En tant que partitions de plus grandes dimensions, Chopin écrit trois sonates pour piano et une pour violoncelle, et quelques œuvres pour piano et orchestre, dont deux concertos, les variations sur « Là ci darem la mano » de Mozart, un grand rondeau intitulé « Krakowiak » et la Grande Polonaise brillante, pour la même formation.
Les œuvres pour piano et orchestre datent de la période polonaise de Chopin. Il a entre 17 et 20 ans, et il est déjà adulé par la haute société varsovienne, aussi bien en tant que concertiste qu’en tant que compositeur.
Le Concerto pour piano n° 1 en Mi mineur, op.11, est chronologiquement le deuxième, mais il a été publié avec antériorité à celui qui porte le n° 2. Composé pendant l’été 1830 et créé par son auteur en automne de la même année, c’est encore une œuvre de jeunesse, mais contient déjà la marque du génie, particulièrement dans l’écriture de la partie pianistique. La partie orchestrale reste globalement très discrète, et l’effet de la partition est celui d’un grand solo pour piano avec accompagnement, complété par quelques interludes pour orchestre, plutôt qu’un dialogue entre deux entités qui élaborent un discours dans des conditions égales, tel qu’on entend en général l’idéal du concerto romantique.
Le premier mouvement, un Allegro maestoso, s’ouvre avec une large introduction orchestrale, qui présente deux thèmes dans la tonalité principale de Mi mineur (le premier, solennel et emphatique ; le deuxième, plus intime et délicat) puis un troisième en mode majeur, qui fait office de thème contrastant dans la forme de sonate classique ; celui-ci sera déjà légèrement développé avant de donner la première entrée au piano.
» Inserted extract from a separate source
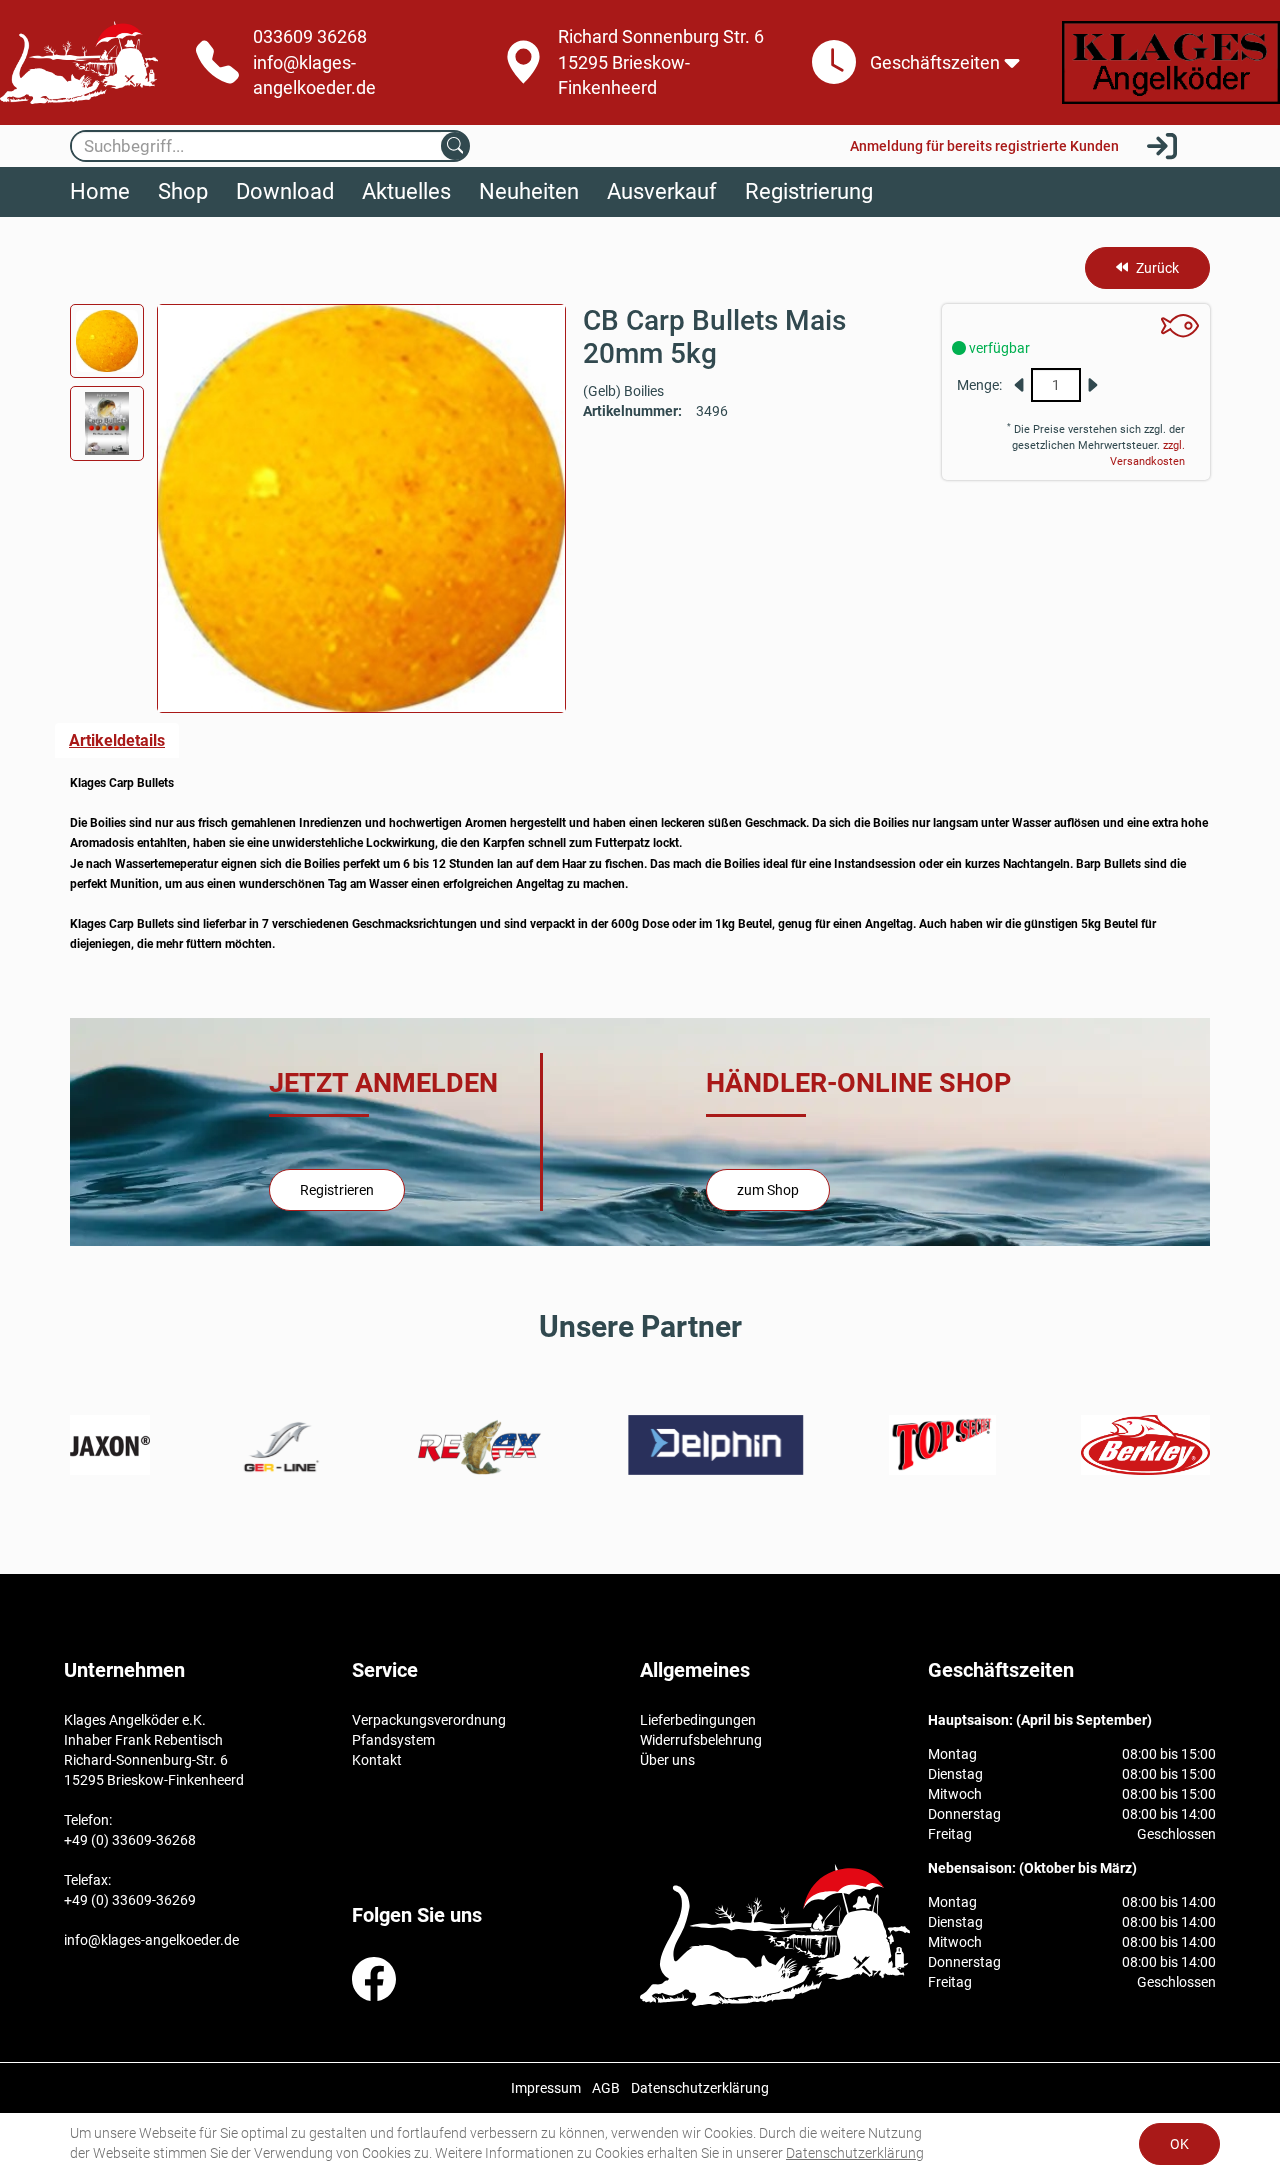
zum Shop (768, 1190)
De prime abord, le mouvement apparente une grande liberté formelle et des qualités proches de l’improvisation, mais il est construit comme une forme sonate (exposition – développement – réexposition) avec deux groupes de thèmes principaux.
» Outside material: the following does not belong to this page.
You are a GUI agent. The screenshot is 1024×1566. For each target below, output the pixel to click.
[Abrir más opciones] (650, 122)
Le deuxième mouvement est, selon les critiques, le mouvement le plus accompli du concerto. C’est une romance intimiste et mélancolique, prémisse des futurs Nocturnes. Les cordes, en sourdine, jouent une introduction basée sur une simple gamme ascendante, puis descendante, sur l’amplitude d’un intervalle de sixte majeure. Sur une très brève transition des bassons, le piano expose le thème principal, qui commence également par un intervalle de sixte majeure. Plusieurs Nocturnes commencent en effet de cette même façon ; c’est le caractère général de ce mouvement, ainsi que ses traits mélodiques, qui nous fait penser à ce genre musical que Chopin emprunte au compositeur irlandais John Field et qu’il développera par la suite, l’amenant à constituer l’un des sommets des formes romantiques. En plus, il est probable que son amour par Constance Gladkowska, jeune cantatrice de qui il se contente d’écouter les cours et d’accompagner au piano, sans jamais oser se déclarer, ait été source d’inspiration. Constance assiste à la création de son Concerto, après quoi Chopin quittera la Pologne ; ils ne se reverront plus jamais.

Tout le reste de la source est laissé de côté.